# US/UK Dual Citizenship



## jonridings (Feb 4, 2013)

Does anyone know the official US position regarding dual citizenship . Am UK citizen with permanent residence permit for US. Am considering becoming a US citizen ( have lived in US for 22 yrs) and was wondering if the US would require me to relinquish UK citizenship or give up my UK passport.
I believe the rules have been relaxed recently, but cannot find a definitive answer.
Thanks
Jon


----------



## bellakem (May 20, 2012)

Nope, they would not. Many people have dual citizenship.


----------



## Bevdeforges (Nov 16, 2007)

The rules have been pretty loose since about 1990 or so. Basically, the US doesn't "recognize" dual citizenship (which only means they pretty much ignore your other citizenship if it conflicts with your US responsibilities), but they don't prohibit it.

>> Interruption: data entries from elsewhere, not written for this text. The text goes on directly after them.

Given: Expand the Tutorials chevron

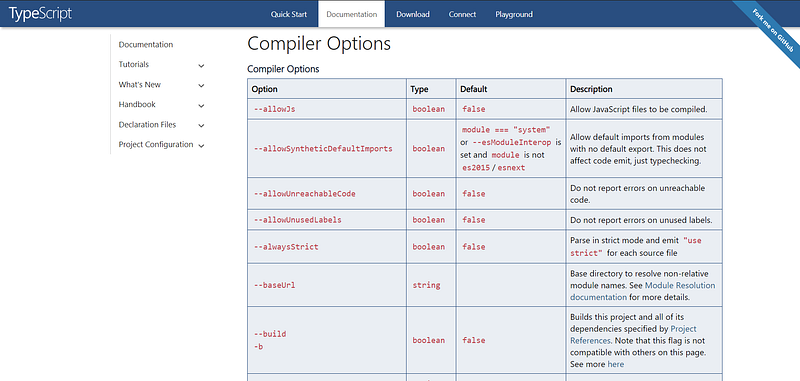Looking at the screenshot, I should click(201, 66).
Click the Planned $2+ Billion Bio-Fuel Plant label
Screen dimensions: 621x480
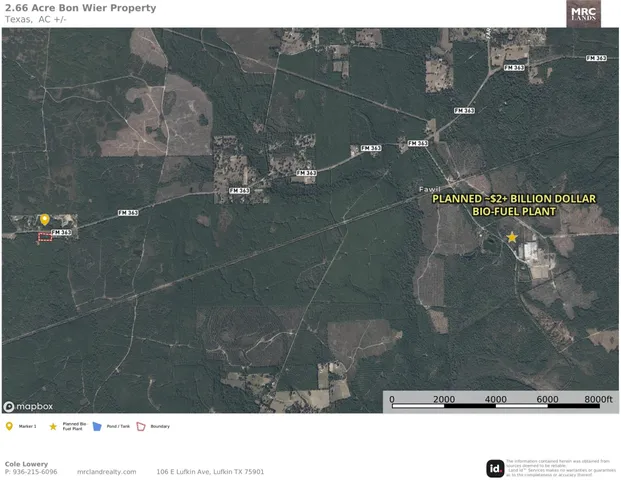pos(513,206)
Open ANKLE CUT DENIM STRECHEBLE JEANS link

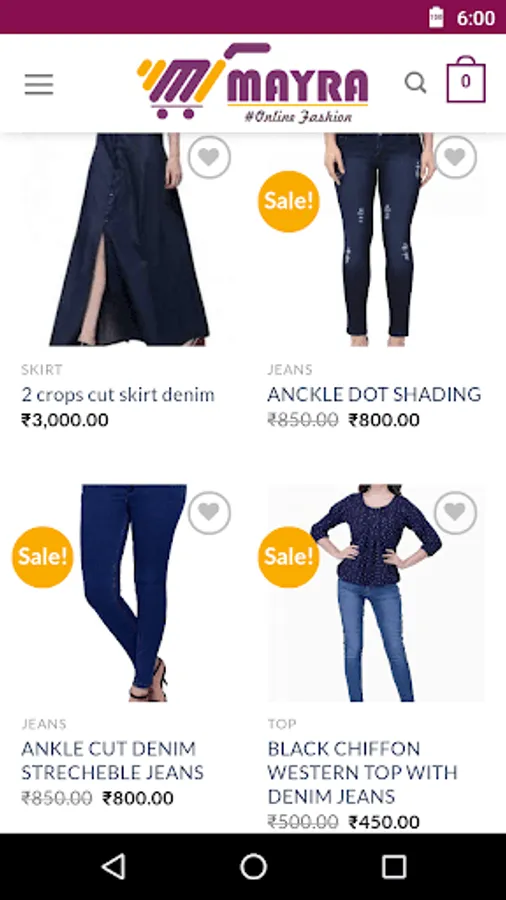112,761
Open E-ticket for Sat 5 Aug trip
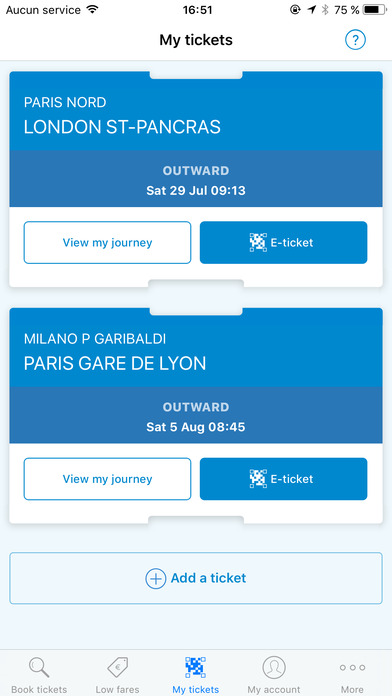 click(x=283, y=479)
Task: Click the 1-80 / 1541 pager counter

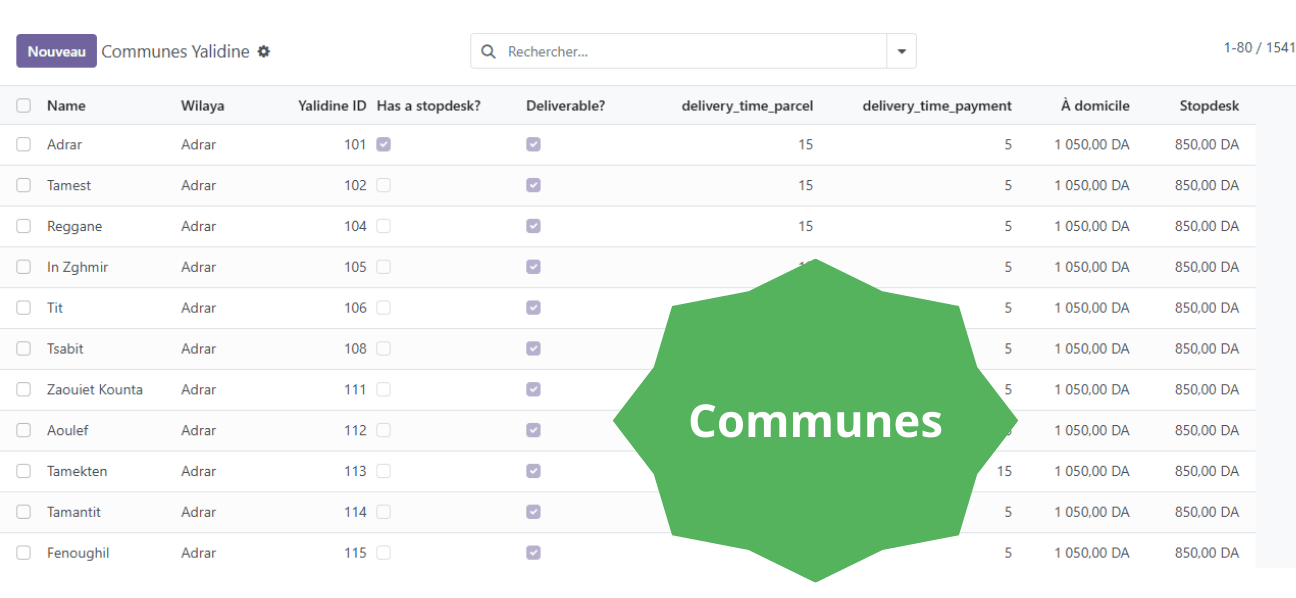Action: point(1259,47)
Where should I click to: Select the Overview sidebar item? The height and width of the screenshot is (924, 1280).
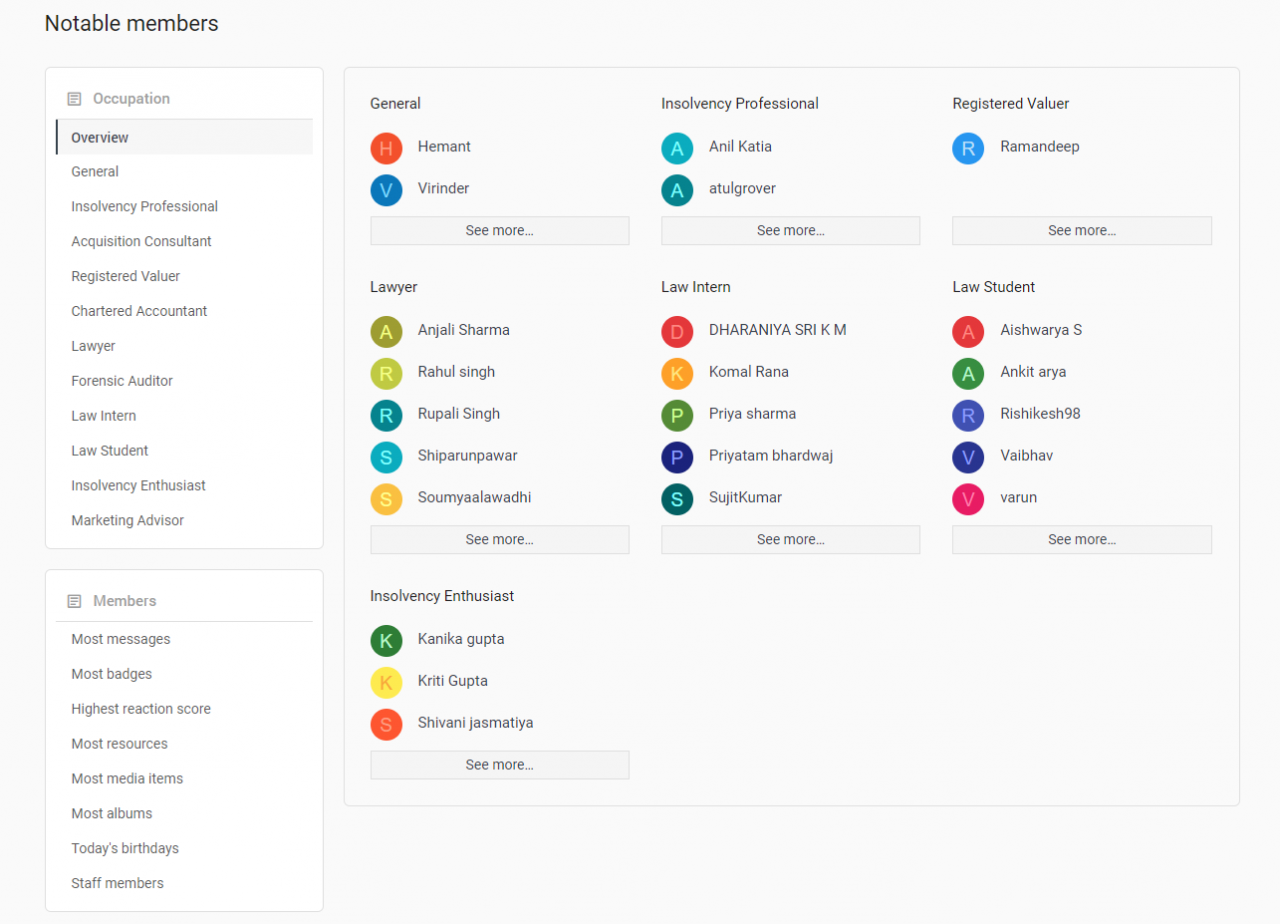pos(100,138)
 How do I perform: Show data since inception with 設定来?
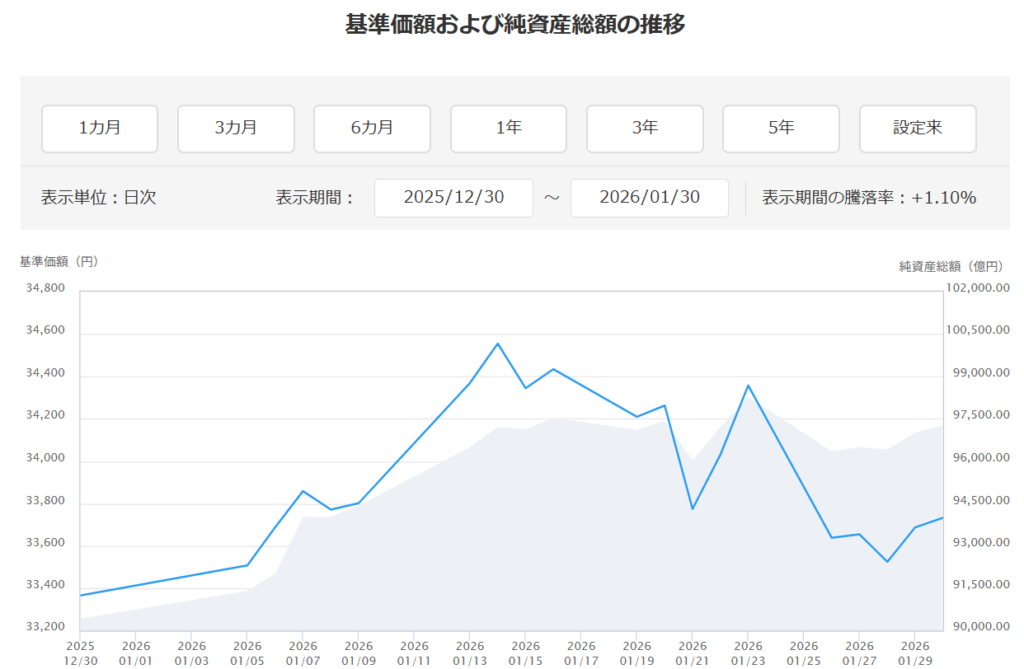tap(917, 128)
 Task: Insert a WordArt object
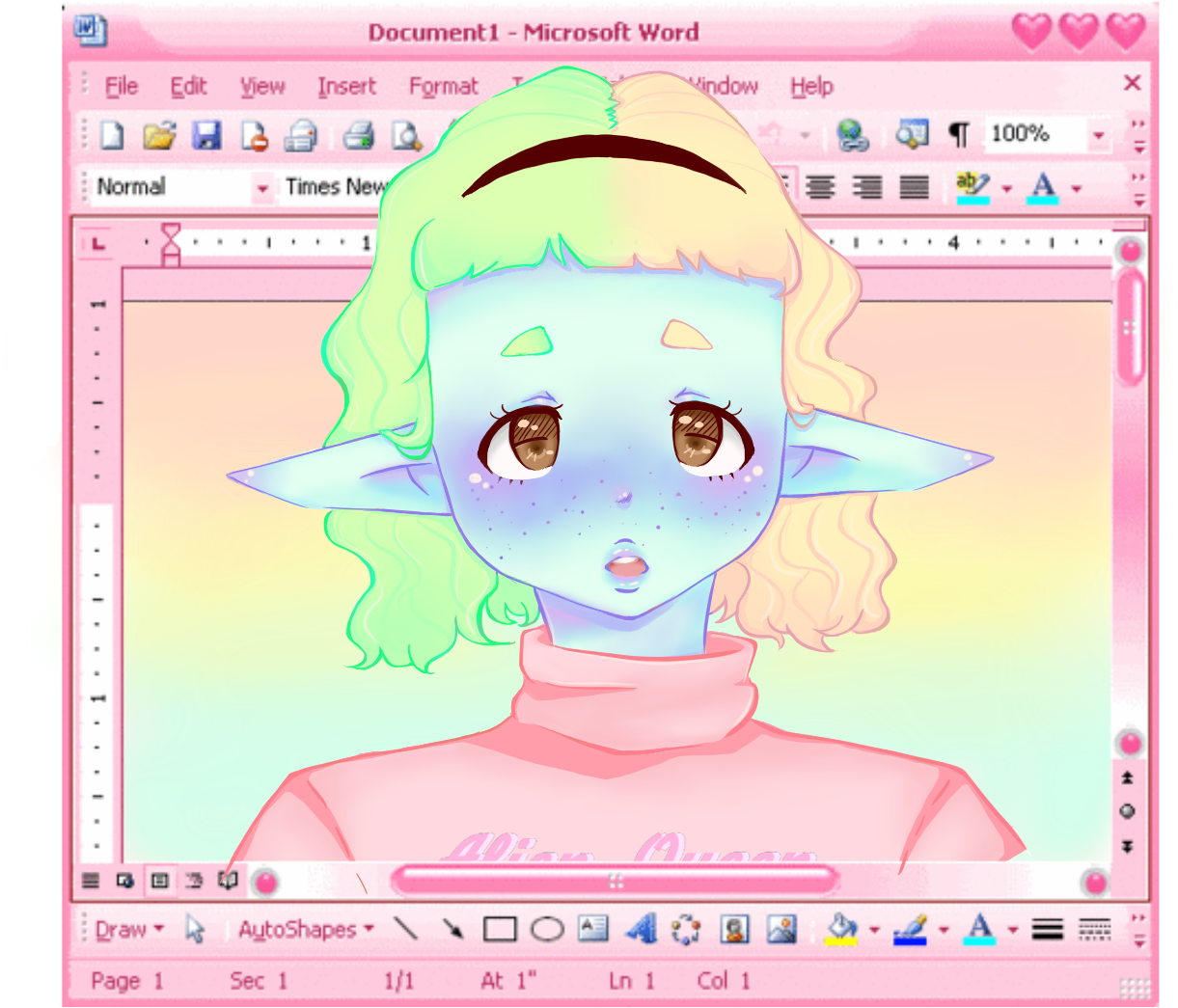tap(642, 929)
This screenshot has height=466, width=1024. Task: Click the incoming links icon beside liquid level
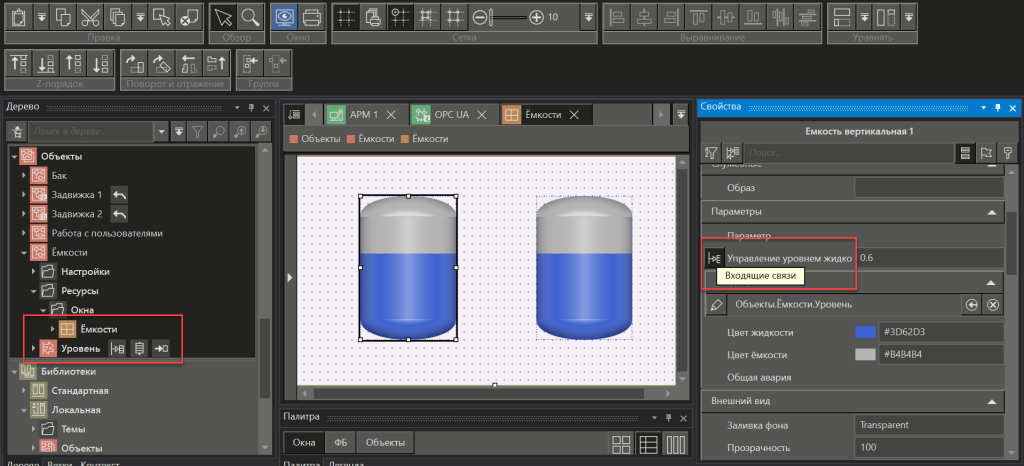point(714,257)
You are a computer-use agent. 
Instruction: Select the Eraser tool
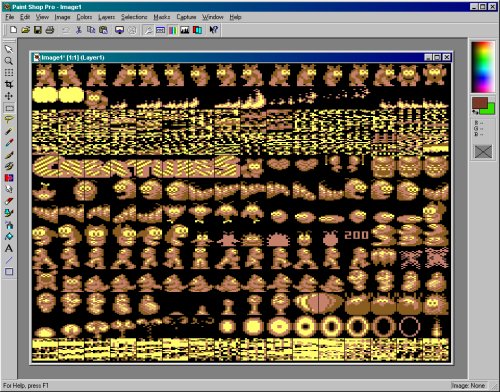(9, 201)
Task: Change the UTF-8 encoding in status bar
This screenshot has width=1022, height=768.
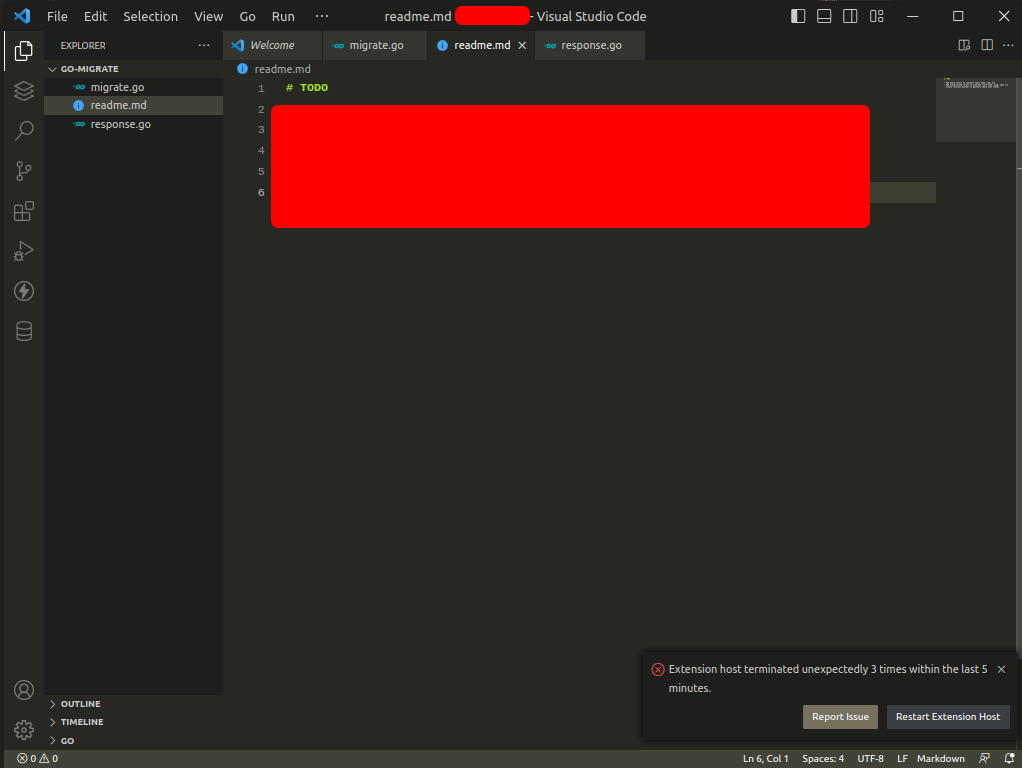Action: [870, 758]
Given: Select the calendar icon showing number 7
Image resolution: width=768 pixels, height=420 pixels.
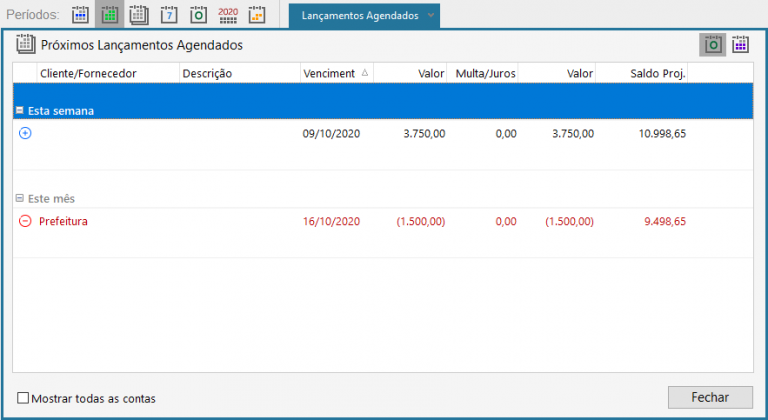Looking at the screenshot, I should (168, 15).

And even for countries that do ask you to surrender your old passport to take nationality, the UK has been known to just send it back, saying "someone found your passport and turned it in" or something like that. It's pretty tough to lose your UK nationality.
Cheers,
Bev


----------



## jonridings (Feb 4, 2013)

Thx for the reply - do you know if there would be difficulties involved if, during a trip to the UK, I entered the UK on my UK passport and when returning to the US used my US passport. The US passport would not have a stamp showing entry to another country, and was wondering if this would cause a problem - or would immigration just accept that I used my UK passport for entry to UK. 
Obviously I could just use the American passport for all travel, but on a purely logistical level it's easier to enter the UK using a British passport ( and some other countries I visit for work ).


----------



## bellakem (May 20, 2012)

There would be no difficulty at all. When you leave the U.S, they only care that you have the proper passport to enter the country you are going to, in your case, the U.K one and on the return, the airline wants to see your proper one (U.S) to return. The INS has all that stuff anyway. I do it all the time with my passports, as does my husband with his .


----------



## jonridings (Feb 4, 2013)

Thank you all for the information - it makes my decision to become a US citizen easier


----------



## jcmft (Mar 11, 2013)

In my experience, having both British and US passports, I was told by US customs that I should use the same passport leaving the US into the UK as I do when returning to the US from the UK. One time, I used my British passport as you described for ease of entering the UK (shorter line with a EU passport) and from there on traveling around Europe--when I returned to LAX, I received a stern talk from customs. I've seen posts regarding this issue on other forums and they tend to agree with the US Customs agent. Just my two cents. If you find out otherwise, please post the information.


----------



## Bevdeforges (Nov 16, 2007)

Weird - I've never heard of anyone having any problem entering the US on a US passport, no matter what passport they've used overseas. And frankly, I basically only use my US passport to enter the US (and to check in for my return flight back to Europe - for simplicity's sake). 

It's possible that something is changing over there. But I don't plan to change my current habits, unless that means just not going back to the US to visit anymore.
Cheers,
Bev


----------